**What the exercise asks**
Could you repeat the records below exactly, without the pictures?

**Entries taken from a collection**
—————

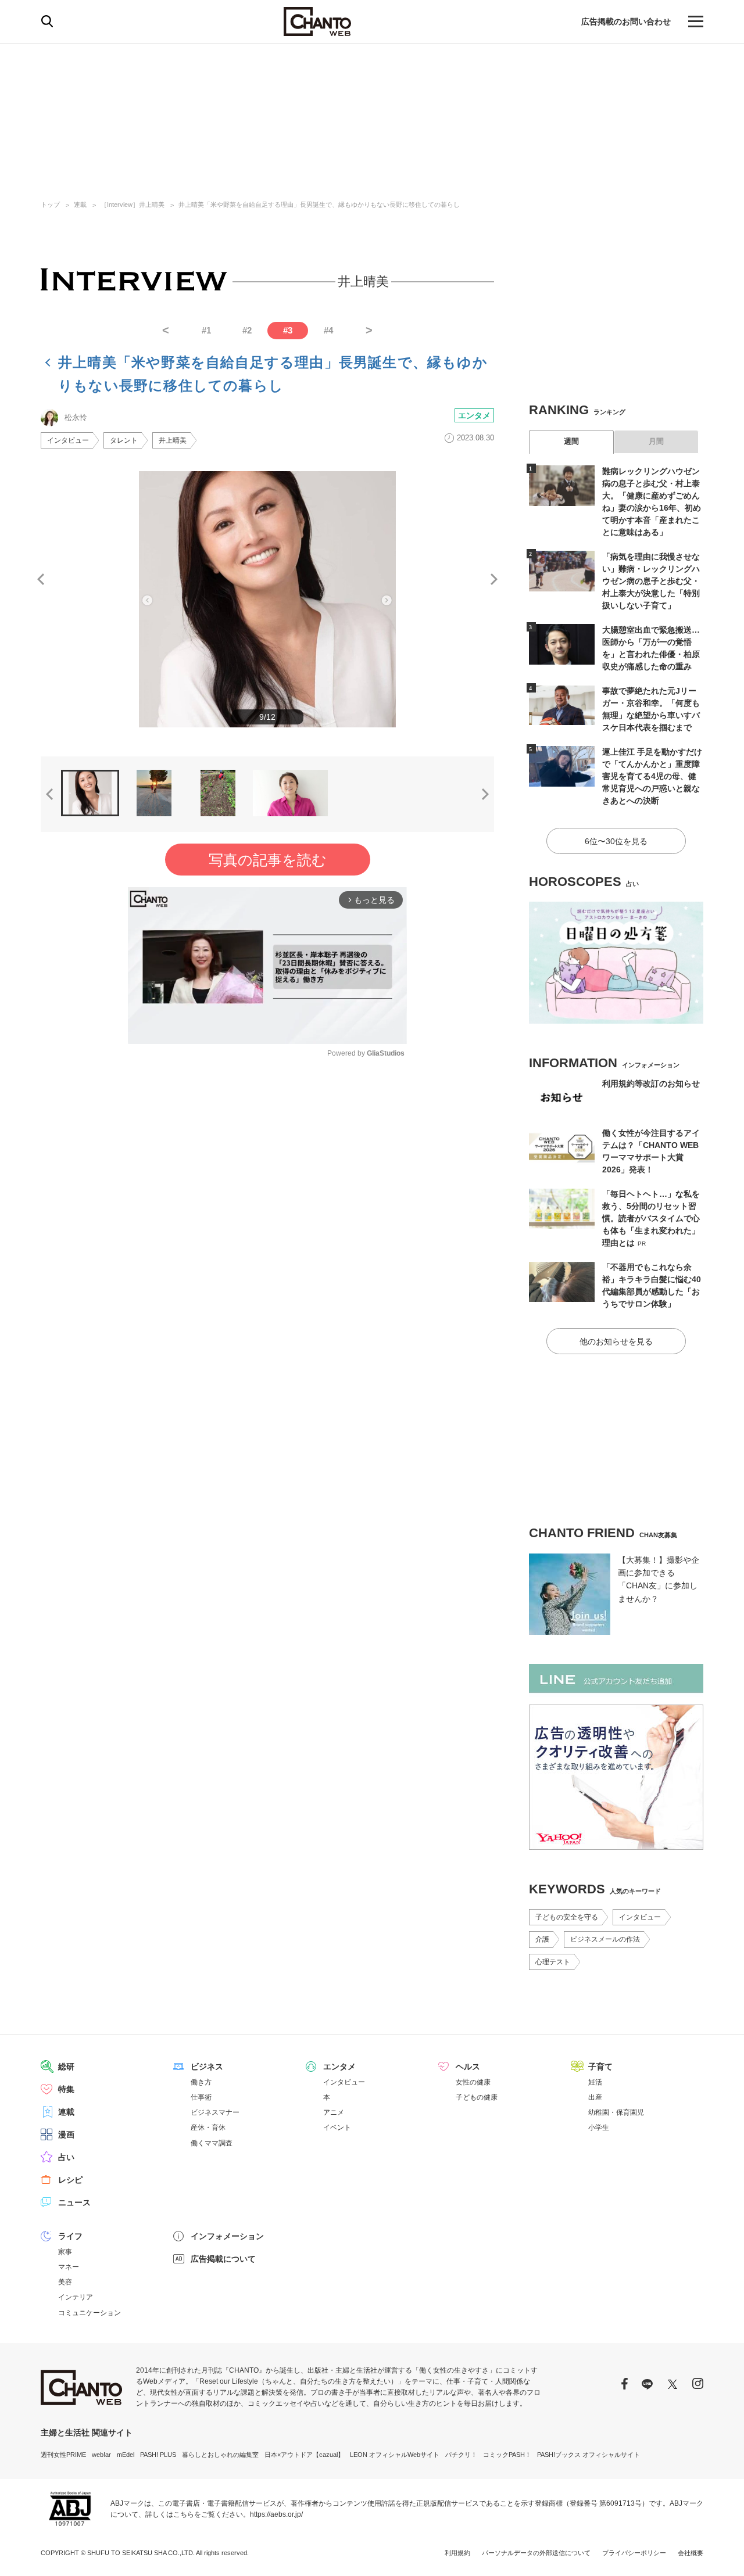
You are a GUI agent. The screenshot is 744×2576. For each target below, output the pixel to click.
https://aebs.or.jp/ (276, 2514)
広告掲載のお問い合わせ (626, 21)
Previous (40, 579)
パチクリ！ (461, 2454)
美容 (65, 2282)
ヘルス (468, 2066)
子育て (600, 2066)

—————

**Answer section**
You are a GUI agent. The screenshot is 744×2576. For each target below, output the pixel to click.
https://aebs.or.jp/ (276, 2514)
広告掲載のお問い合わせ (626, 21)
Previous (40, 579)
パチクリ！ (461, 2454)
美容 (65, 2282)
ヘルス (468, 2066)
子育て (600, 2066)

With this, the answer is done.